Boliviens erfolgloser Einzelkämpfer

Aus Cancún berichtet Christoph Seidler
Boliviens Uno-Botschafter Solón: "Konsens bedeutet nicht Einstimmigkeit"
AFP

Boliviens Uno-Botschafter Solón: "Konsens bedeutet nicht Einstimmigkeit"

In einer verzweifelten Aktion hat Bolivien versucht, sich gegen die Beschlüsse des Klimagipfels von Cancún zu stellen - und ist spektakulär gescheitert. Die Nachtsitzung dürfte in die Völkerrechts-Lehrbücher eingehen. Deutschlands Umweltminister begrüßt das.

Niemand weiß, wie oft der Mann im weißen Hemd mittlerweile schon um das Wort gebeten hat. In den letzten Stunden des Klimagipfels von Cancún ist Pablo Solón Dauergast am Mikrofon. Stellenweise gleichen die Verhandlungen einem Zwiegespräch zwischen ihm und der mexikanischen Gipfelpräsidentin Patricia Espinosa. "Wir möchten es für das Protokoll klarstellen, dass es keinen Konsens gibt", sagt Solón. Wieder einmal.

Als einziger von 194 Staaten stellt sich Bolivien in den letzten Stunden des Gipfels offen gegen die geplanten Beschlüsse. Man sei zwar nur ein kleines Land, aber man spreche für die Welt, sagt der frühere Gewerkschaftsaktivist Solón. Die Dokumente des Treffens, vorgelegt von der von Espinosa geleiten Präsidentschaft, müssten breit diskutiert werden - zu viele Probleme gebe es damit: die Rolle der Weltbank zu Beispiel, die Zukunft des Kyoto-Protokolls und so weiter. Wenn sein Vorstoß Erfolg hat, wird der Gipfel von Cancún gar nichts beschließen, so viel ist klar.

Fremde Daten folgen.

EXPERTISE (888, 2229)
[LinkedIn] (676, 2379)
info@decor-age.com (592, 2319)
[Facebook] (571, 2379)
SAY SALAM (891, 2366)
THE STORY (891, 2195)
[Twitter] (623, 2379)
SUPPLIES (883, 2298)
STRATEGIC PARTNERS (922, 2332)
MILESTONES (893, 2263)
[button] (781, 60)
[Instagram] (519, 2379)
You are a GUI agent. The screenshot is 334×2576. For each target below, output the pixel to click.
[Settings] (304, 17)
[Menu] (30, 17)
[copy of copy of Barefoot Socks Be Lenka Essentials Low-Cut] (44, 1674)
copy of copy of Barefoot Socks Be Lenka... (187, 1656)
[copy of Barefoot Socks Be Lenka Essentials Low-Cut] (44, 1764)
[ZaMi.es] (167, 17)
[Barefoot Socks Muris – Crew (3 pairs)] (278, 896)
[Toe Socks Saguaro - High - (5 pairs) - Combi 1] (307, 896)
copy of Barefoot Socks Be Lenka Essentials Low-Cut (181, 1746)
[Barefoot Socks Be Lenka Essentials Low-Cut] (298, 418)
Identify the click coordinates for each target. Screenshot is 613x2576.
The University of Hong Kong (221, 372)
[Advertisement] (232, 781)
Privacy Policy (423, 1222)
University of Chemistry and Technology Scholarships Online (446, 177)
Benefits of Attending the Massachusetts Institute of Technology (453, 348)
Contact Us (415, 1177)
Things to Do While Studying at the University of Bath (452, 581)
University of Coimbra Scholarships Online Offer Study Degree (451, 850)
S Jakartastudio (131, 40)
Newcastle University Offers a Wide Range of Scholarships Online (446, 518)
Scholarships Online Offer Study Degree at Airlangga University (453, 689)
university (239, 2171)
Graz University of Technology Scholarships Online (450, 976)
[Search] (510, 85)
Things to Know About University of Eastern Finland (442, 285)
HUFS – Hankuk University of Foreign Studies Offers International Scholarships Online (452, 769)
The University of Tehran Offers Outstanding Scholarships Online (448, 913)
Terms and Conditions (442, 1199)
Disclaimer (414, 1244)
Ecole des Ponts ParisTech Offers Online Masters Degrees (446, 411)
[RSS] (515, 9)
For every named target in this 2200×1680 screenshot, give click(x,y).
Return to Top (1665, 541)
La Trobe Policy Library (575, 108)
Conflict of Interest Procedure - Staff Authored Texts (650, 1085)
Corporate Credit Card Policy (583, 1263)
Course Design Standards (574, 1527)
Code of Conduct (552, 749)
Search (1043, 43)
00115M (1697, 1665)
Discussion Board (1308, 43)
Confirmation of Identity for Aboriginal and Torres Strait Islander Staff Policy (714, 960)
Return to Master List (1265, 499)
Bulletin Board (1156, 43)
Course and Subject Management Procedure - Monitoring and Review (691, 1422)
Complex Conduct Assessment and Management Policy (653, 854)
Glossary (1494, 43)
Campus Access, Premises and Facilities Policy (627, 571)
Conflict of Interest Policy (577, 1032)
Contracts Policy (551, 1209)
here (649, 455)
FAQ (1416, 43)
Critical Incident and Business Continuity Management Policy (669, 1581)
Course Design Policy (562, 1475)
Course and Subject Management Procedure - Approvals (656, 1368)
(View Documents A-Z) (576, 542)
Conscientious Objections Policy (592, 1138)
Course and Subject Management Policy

Selbst die ideologischen Unterstützer der links gerichteten Regierung von Evo Morales haben sich zu diesem Zeitpunkt weitgehend von Bolivien abgewendet. Die Delegierten von Venezuela, Kuba oder Ecuador fordern lediglich, dass der Gipfel die Bedenken des Landes anhören möge. Ernsthafte Unterstützung sieht anders aus.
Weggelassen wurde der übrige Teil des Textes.